殼聚糖降解衍生物的抗氧化活性及對藥物性肝損傷纖維化的預防作用Δ

張迪＊，邢宇，王楊，孔敏，李新莉#

（大連醫科大學生物技術系，遼寧大連116044）

目的：研究殼聚糖（CTS）降解衍生物的體外抗氧化活性及對藥物性肝損傷纖維化的預防作用。方法：采用酸水解法制備不同水解時間（3、6、8、10 h）的CTS降解衍生物CTS-3、CTS-6、CTS-8、CTS-10，測定CTS及其降解衍生物的黏均分子量和脫乙酰度，通過檢測其對1，1-二苯基-2-三硝基苯肼（DPPH）和超氧負離子（O2－）自由基的體外清除能力評價其抗氧化活性。以CTS-10進行體內肝損傷纖維化的預防實驗，將小鼠隨機分為正常對照組（水）、模型組（水）和CTS-10高、中、低劑量組（100、50、25 mg/mL），每組8只，每天ig給藥0.2 mL，連續24 d后停藥；繼而連續ig鹽酸左氧氟沙星7 d建立藥物性肝損傷模型（正常對照組除外）。采用Western blot法檢測小鼠肝組織中腫瘤壞死因子α（TNF-α）、轉化生長因子β1（TGF-β1）和飾膠蛋白聚糖（Decorin）蛋白的表達。結果：CTS、CTS-3、CTS-6、CTS-8、CTS-10的黏均分子量分別為21.70×104、6.70×104、6.30×104、5.01×104、4.87×104，脫乙酰度分別為83.44%、74.62%、67.28%、64.83%、54.23%；對DPPH和O2－自由基均有一定的清除能力，其中CTS-10清除能力最強，分別為25.47%和56.31%。與正常對照組比較，模型組小鼠肝組織中TNF-α、TGF-β1和Decorin蛋白表達均增強（P＜0.05）；與模型組比較，CTS-10中、高劑量組小鼠肝組織中TNF-α、TGF-β1和Decorin蛋白表達均減弱（P＜0.01）。結論：CTS降解衍生物中CST-10的黏均分子量和脫乙酰度較低，具有較強的體外抗氧化活性，對小鼠藥物性肝損傷纖維化有一定的預防作用。

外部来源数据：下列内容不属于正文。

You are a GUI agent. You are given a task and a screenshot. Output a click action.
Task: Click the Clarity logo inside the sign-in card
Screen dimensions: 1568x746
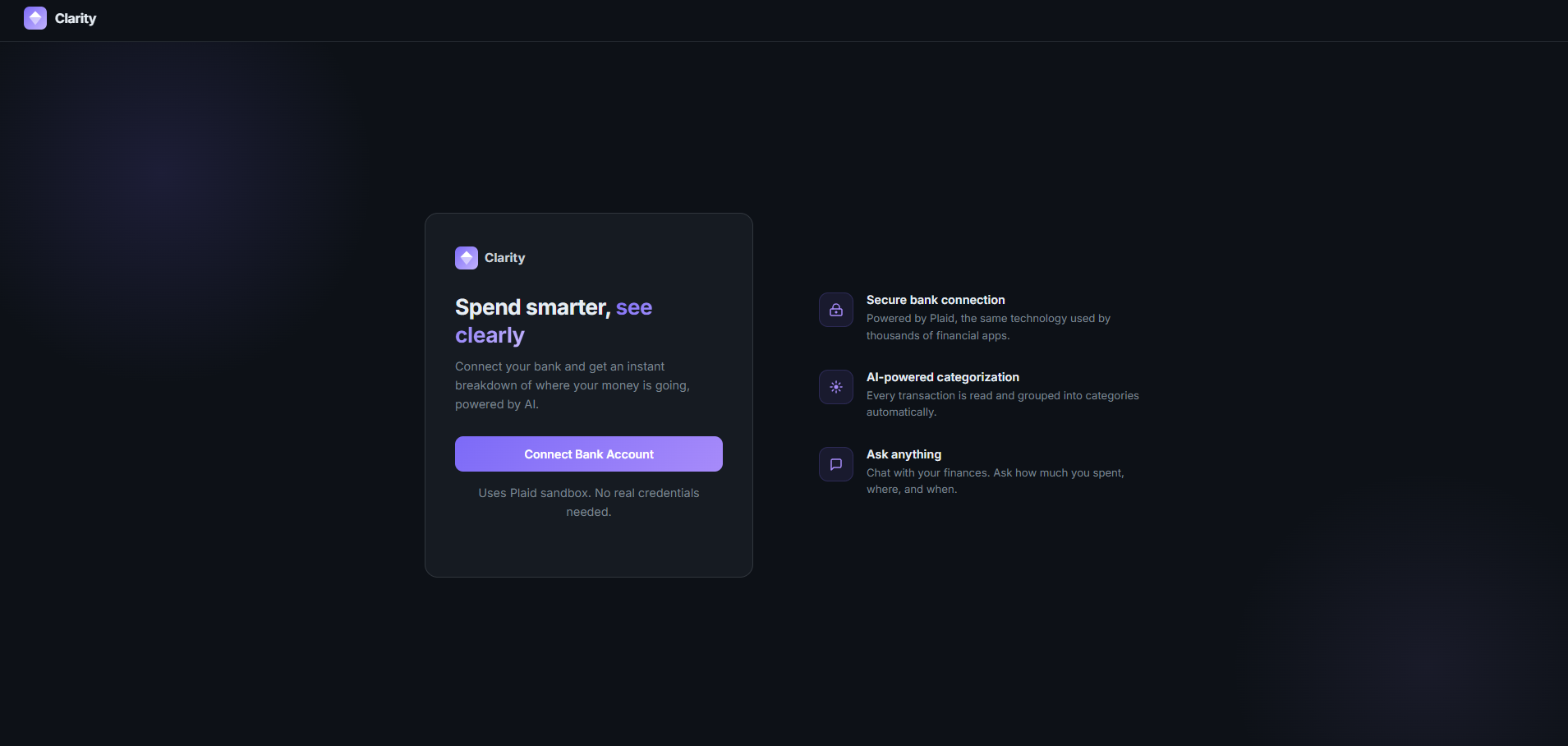467,257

殼聚糖；降解衍生物；抗氧化活性；藥物性肝損傷；肝纖維化；小鼠

ABSTRACTOBJECTIVE：To study the in vitro antioxidant activity of chitosan（CTS）degradation derivatives and its preventive effects on drug-induced liver injury fibosis.METHODS：Acid hydrolysis method was used to prepare the CTS degradation derivatives CTS-3，CTS-6，CTS-8，CTS-10 for different hydrolysis time（3，6，8，10 h）.The viscosity-average relative molecular mass and deacetylation degree of CTS and its degradation derivatives were determined，and its antioxidant activity was evaluated by detecting its in vitro scavenging ability on 1，1-diphenyl-2-trinitrophenylhydrazine（DPPH）and superoxide anion（O2－）radicals.Using CTS-10 for in vivo liver injury fibosis prevention test，mice were randomly divided into normal control group（water），model group（water），CTS-10 high-dose，medium-dose，low-dose groups（100，50，25 mg/mL），8 in each group.Mice were intragastrically administrated 0.2 mL，then withdrawal after continuous 24 d.Then levofloxacin hydrochloride was intragastrically given for 7 d to establish drug-induced liver injury model（except for normal control group）.Western blot method was used to detect the expressions of tumor necrosis factor α（TNF-α），transforming growth factor β1（TGF-β1）and Decorin protein in liver tissue of mice.RESULTS：The viscosity-average relative molecular mass of CTS，CTS-3，CTS-6，CTS-8，CTS-10 were 21.70×104，6.70×104，6.30×104，5.01×104，4.87×104；and deacetylation degree were 83.44%，74.62%，67.28%，64.83%，54.23%，respectively.All of them had certain scavenging ability on DPPH and O2－，in which，CTS-10 was the strongest（25.47%and 56.31%）.Compared with normal control group，expressions of TNF-α，TGF-β1and Decorin protein in liver tissue in model group were enhanced（P＜0.05）.Compared with model group，expressions of TNF-α，TGF-β1and Decorin protein in liver tissue in CTS-10 medium-dose and high-dose groups were weakened（P＜0.01）.CONCLUSIONS：The viscosity-average relative molecular mass and deacetylation degree of CTS-10 in CTS degradation derivatives are lower with stronger antioxidant activity，and show certain preventive effects on drug-induced liver injury fibosis in mice.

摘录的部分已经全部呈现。